Grothe talked about organizing campus groups of a humanist nature, speaking from experience in his work with the Campus Freethought Alliance. He talked, in this capacity, about other controversial organizations and their level of success, including gay groups. As a gay man himself, he has been nonplussed by other gays trying so hard to get the churches to accept them, comparing it to blacks trying to get the KKK to embrace them. But he also noted that liberal religious churches have been more supportive of gay rights. He, like our last presenters who were gay, stated that “coming out” as an atheist was far more troubling for others than in admitting his homosexual orientation. He said that the best approach for getting a controversial group started is not to be seen as a supplanting force to the established institutions but rather be seen as an attractive, viable new one. He noted too that humanist organizations do not have to be partisan, calling upon examples from CFIs staff who come from various political ideologies. Just getting speakers to come on campuses to present ideas that are new and potentially mind expanding to students is a good way to expose them to different ways of looking at things. Cherished beliefs can be challenged without a confrontational setting or format, mitigating the natural defense mechanisms.

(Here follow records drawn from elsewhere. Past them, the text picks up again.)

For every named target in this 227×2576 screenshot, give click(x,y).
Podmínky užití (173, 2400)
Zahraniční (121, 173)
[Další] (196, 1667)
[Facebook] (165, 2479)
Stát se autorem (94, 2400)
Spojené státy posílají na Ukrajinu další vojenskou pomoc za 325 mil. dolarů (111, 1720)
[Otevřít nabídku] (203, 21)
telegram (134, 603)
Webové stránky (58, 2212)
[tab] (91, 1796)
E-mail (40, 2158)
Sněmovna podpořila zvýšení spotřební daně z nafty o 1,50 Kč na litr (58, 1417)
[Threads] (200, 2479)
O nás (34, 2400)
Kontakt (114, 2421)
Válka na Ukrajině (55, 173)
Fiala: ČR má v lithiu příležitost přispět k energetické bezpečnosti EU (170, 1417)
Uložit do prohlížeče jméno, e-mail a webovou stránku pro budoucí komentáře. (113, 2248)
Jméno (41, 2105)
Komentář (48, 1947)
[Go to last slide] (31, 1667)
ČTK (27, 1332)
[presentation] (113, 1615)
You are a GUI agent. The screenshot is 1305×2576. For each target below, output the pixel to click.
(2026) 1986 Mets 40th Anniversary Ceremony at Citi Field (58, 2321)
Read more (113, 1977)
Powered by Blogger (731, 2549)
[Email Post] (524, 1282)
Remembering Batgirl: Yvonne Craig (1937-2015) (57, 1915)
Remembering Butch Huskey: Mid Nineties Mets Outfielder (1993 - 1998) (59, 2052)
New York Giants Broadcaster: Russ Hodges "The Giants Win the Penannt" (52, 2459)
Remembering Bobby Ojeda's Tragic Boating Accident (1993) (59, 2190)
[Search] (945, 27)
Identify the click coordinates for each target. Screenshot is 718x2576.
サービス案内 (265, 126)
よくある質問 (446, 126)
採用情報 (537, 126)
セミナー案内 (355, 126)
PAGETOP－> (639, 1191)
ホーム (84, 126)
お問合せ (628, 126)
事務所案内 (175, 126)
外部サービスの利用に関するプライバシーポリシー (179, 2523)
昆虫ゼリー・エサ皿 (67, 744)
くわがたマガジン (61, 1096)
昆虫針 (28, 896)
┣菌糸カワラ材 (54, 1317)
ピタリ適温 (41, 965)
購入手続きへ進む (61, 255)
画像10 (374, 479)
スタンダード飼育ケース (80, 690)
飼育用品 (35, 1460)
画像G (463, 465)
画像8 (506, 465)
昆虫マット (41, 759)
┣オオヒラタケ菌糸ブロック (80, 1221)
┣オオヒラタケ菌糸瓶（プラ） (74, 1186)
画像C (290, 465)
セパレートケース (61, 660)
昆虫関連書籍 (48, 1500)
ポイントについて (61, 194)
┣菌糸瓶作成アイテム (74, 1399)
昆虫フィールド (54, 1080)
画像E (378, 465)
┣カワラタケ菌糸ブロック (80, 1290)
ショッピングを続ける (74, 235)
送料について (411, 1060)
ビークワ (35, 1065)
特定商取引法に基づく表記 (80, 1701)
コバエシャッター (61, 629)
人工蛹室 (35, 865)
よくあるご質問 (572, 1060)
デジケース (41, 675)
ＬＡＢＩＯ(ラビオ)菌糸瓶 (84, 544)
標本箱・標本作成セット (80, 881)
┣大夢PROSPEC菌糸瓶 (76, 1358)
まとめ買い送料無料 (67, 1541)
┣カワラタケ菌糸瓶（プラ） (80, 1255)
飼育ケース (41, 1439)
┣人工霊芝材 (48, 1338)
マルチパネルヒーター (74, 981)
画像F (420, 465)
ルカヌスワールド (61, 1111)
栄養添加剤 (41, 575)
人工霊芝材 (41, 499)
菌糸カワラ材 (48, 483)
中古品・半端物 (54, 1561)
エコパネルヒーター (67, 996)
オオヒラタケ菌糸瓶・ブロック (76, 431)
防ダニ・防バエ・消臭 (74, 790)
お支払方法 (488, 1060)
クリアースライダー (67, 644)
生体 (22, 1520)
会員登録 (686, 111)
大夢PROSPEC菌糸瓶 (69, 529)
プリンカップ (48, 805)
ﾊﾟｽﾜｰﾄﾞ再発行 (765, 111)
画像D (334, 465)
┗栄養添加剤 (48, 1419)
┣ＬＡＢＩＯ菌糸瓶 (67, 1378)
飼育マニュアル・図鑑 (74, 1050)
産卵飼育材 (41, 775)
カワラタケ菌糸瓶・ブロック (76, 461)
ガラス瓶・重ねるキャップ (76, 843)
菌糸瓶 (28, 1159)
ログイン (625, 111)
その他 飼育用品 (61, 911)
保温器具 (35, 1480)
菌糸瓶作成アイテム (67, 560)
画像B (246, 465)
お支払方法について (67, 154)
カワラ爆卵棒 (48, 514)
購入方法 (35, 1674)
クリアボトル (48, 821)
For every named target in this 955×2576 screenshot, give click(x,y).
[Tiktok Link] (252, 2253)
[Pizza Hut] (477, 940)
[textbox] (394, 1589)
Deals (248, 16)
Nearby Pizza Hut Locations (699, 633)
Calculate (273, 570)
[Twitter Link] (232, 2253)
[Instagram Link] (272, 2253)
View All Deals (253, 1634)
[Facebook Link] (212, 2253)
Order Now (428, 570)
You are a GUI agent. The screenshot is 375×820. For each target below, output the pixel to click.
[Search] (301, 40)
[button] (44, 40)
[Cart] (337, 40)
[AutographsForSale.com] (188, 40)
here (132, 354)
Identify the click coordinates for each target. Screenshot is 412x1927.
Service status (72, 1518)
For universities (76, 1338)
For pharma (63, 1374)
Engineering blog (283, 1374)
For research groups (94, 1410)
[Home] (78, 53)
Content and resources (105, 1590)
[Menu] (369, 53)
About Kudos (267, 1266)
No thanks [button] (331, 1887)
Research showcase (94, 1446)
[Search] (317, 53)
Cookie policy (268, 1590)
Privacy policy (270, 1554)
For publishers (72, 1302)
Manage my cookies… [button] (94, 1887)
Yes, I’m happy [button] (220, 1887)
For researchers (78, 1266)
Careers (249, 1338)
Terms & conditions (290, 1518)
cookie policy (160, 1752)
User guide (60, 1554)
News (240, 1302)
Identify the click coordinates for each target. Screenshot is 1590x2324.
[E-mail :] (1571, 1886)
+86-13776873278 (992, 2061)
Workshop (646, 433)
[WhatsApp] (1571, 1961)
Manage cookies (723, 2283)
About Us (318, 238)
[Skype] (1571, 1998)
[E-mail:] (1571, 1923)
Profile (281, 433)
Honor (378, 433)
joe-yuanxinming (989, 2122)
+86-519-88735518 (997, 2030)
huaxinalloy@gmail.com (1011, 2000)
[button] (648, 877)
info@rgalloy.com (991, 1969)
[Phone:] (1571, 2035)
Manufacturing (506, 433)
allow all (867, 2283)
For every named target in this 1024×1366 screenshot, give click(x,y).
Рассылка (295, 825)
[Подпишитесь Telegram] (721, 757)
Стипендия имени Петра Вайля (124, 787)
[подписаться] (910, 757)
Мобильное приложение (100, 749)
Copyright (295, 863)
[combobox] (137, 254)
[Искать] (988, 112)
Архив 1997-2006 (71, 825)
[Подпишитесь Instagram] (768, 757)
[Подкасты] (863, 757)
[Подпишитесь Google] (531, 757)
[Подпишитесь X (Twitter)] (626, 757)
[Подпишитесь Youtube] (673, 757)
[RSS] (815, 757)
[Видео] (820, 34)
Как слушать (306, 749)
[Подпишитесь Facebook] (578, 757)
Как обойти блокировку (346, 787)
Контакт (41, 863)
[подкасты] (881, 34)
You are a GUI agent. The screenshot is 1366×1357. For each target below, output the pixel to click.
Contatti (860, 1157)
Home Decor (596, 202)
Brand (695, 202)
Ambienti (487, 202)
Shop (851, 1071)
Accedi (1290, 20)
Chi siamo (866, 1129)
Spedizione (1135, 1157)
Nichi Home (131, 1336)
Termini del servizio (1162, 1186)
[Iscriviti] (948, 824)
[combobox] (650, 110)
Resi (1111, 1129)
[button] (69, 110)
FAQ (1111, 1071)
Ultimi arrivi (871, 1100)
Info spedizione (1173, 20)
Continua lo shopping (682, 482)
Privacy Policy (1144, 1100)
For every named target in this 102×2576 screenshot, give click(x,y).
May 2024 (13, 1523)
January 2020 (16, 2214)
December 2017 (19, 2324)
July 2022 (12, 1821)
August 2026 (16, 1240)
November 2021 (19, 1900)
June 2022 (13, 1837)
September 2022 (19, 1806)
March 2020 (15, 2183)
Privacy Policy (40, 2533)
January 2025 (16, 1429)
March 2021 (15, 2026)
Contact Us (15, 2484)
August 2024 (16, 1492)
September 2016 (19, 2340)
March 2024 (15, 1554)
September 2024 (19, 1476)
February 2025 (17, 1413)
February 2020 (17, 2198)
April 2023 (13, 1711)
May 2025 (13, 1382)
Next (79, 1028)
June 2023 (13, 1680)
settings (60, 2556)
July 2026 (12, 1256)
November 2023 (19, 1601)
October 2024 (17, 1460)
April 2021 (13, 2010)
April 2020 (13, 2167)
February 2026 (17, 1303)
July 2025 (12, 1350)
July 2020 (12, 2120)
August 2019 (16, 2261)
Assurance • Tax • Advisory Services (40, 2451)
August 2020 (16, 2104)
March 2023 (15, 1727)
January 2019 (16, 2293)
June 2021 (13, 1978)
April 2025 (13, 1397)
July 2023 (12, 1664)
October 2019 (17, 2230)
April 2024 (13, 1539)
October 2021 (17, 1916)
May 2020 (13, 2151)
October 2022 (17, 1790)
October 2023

Regarding fringe science and alternative medicine, he spoke of how, sadly, one can get accreditation in Therapeutic Touch (waving hands over people to smooth out their auras) and how the journals from CFI are the only ones addressing these issues head on, consistently, and challenging claims that are presented without scientific review having ever been done on them.

The fundamentalist approach to ideas that run counter to their beliefs is avoidance and shielding their young people from alternate ways of thinking about the world. Grothe encourages people to actually critically examine their sacred texts and compare them to other religious texts. Even if it does not cause the individual to become an apostate, he might have a more tolerant view of other religions or at least have better reasons for believing as he does—not just a mindless automatic perpetuation of the religious views of the authority figures around him. He said that Mormonism is a fascinating study since it is so relatively new. One can more readily see how it developed than with the ancient mythologies. With regards to Islam, Grothe noted that it never went through a Reformation or a period where it was pitted against Enlightenment ideas, so it has only been in recent years that critical Qur’ranic examination has been done by courageous individuals who could bring a fatwa upon themselves if found out.

“Perhaps more than any other movement, humanism expresses the outlook and values of the modern world.” Paul Kurtz.